_TO DO_
All lines before the one containing "This screenshot has height=294, width=427.", plus that line itself, are to be printed exactly as they appear below.

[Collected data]
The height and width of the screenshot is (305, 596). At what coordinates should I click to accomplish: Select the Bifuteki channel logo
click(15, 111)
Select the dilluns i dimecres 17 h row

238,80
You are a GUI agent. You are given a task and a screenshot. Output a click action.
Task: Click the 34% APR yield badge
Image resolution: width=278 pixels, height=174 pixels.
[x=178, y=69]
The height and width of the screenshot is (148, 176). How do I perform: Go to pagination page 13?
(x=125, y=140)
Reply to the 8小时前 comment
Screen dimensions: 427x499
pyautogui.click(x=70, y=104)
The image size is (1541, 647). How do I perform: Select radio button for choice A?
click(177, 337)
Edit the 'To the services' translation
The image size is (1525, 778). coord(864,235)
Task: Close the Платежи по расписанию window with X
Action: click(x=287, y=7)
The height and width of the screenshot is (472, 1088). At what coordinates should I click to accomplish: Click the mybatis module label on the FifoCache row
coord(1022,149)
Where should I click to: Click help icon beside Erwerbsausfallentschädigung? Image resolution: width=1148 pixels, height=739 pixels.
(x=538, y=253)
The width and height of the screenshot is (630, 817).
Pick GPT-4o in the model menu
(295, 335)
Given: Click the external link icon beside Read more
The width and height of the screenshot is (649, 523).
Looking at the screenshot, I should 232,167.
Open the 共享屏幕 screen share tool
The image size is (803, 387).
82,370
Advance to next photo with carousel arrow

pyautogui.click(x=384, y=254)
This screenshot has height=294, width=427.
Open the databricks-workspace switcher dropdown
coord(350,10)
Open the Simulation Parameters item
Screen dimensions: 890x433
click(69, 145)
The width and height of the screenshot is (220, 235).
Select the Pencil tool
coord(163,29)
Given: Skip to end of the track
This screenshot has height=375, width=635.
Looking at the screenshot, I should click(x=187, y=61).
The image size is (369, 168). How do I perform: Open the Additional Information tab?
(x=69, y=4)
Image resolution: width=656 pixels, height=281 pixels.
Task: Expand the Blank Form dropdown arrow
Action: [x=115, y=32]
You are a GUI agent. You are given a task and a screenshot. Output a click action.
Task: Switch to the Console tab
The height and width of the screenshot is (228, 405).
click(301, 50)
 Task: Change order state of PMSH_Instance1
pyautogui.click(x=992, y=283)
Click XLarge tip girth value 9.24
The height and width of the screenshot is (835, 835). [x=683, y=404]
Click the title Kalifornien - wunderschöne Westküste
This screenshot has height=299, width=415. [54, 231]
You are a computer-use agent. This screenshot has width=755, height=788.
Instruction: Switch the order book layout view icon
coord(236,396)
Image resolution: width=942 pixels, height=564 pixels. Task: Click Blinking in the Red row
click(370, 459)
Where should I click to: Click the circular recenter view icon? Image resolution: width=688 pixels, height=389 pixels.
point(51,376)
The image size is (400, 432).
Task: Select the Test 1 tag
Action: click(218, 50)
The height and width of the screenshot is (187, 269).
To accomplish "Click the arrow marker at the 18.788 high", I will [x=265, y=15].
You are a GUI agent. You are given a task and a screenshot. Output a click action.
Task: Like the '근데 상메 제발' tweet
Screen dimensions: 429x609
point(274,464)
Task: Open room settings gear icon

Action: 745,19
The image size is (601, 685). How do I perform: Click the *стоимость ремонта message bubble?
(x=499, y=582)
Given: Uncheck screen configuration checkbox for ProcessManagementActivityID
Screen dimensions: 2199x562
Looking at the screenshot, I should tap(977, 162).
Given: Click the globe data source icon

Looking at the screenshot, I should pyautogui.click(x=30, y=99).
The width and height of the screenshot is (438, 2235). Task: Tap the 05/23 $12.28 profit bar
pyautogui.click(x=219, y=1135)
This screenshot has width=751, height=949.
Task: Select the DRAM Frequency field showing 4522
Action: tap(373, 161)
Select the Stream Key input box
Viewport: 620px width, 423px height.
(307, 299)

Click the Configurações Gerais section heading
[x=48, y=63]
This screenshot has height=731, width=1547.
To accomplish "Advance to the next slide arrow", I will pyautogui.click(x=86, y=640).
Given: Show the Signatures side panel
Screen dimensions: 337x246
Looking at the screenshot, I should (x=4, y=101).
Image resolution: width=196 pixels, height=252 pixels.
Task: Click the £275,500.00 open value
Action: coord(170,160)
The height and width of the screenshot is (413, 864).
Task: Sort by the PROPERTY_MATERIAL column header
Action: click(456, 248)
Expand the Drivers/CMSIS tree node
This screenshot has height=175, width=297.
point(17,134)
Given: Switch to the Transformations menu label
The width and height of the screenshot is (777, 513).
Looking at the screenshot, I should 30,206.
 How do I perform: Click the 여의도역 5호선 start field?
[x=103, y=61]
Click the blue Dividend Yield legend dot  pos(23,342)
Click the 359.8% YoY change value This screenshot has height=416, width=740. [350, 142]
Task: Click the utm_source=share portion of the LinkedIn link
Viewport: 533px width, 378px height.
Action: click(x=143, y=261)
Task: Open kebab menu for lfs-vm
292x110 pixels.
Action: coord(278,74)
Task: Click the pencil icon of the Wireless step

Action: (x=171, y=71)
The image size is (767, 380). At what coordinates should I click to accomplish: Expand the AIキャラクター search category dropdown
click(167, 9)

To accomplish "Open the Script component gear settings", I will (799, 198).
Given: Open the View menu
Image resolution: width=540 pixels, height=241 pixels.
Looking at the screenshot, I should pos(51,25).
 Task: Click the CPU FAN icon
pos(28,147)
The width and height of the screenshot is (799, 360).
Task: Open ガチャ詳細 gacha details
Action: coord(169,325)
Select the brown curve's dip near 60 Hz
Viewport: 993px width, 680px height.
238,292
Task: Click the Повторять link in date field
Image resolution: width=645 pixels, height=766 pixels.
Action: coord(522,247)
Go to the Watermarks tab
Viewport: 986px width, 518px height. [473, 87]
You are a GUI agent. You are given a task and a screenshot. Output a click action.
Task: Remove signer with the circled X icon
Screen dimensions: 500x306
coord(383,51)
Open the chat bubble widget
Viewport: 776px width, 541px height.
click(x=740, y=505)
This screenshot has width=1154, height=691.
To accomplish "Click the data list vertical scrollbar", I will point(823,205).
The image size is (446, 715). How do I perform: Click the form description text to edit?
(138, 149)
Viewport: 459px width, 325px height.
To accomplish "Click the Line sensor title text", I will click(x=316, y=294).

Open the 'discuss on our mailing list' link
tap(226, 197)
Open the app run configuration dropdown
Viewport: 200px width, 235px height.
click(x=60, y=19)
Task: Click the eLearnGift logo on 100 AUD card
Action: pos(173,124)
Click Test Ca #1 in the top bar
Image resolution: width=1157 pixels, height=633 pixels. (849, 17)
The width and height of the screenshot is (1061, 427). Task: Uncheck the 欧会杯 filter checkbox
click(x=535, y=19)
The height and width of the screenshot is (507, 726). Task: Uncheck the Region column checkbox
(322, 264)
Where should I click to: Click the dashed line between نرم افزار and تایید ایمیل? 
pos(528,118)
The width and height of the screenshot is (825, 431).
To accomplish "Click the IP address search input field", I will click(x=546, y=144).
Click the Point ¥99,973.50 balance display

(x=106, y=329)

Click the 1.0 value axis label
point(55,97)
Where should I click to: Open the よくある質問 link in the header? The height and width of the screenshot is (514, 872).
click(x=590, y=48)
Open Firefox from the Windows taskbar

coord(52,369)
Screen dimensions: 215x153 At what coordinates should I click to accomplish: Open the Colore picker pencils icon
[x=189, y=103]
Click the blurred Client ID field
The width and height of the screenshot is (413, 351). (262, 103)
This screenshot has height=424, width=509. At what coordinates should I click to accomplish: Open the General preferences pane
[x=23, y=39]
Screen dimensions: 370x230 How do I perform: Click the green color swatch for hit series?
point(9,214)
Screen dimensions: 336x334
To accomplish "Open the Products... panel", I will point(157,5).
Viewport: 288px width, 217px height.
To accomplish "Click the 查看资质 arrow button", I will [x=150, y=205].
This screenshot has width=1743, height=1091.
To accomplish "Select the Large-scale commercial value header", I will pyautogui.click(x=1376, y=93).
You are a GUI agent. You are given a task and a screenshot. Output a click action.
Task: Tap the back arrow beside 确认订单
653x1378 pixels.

_RESULT OF THIS EXERCISE_
The height and width of the screenshot is (305, 596). At what coordinates should I click to accomplish: Select the Bifuteki channel logo
click(15, 111)
Select the dilluns i dimecres 17 h row

238,80
You are a GUI agent. You are given a task and a screenshot. Output a click action.
Task: Click the 34% APR yield badge
Image resolution: width=278 pixels, height=174 pixels.
[x=178, y=69]
The height and width of the screenshot is (148, 176). How do I perform: Go to pagination page 13?
(x=125, y=140)
Reply to the 8小时前 comment
Screen dimensions: 427x499
pyautogui.click(x=70, y=104)
The image size is (1541, 647). How do I perform: Select radio button for choice A?
click(177, 337)
Edit the 'To the services' translation
The image size is (1525, 778). coord(864,235)
Task: Close the Платежи по расписанию window with X
Action: click(x=287, y=7)
The height and width of the screenshot is (472, 1088). At what coordinates should I click to accomplish: Click the mybatis module label on the FifoCache row
coord(1022,149)
Where should I click to: Click help icon beside Erwerbsausfallentschädigung? Image resolution: width=1148 pixels, height=739 pixels.
(x=538, y=253)
The width and height of the screenshot is (630, 817).
Pick GPT-4o in the model menu
(295, 335)
Given: Click the external link icon beside Read more
The width and height of the screenshot is (649, 523).
Looking at the screenshot, I should 232,167.
Open the 共享屏幕 screen share tool
The image size is (803, 387).
82,370
Advance to next photo with carousel arrow

pyautogui.click(x=384, y=254)
This screenshot has height=294, width=427.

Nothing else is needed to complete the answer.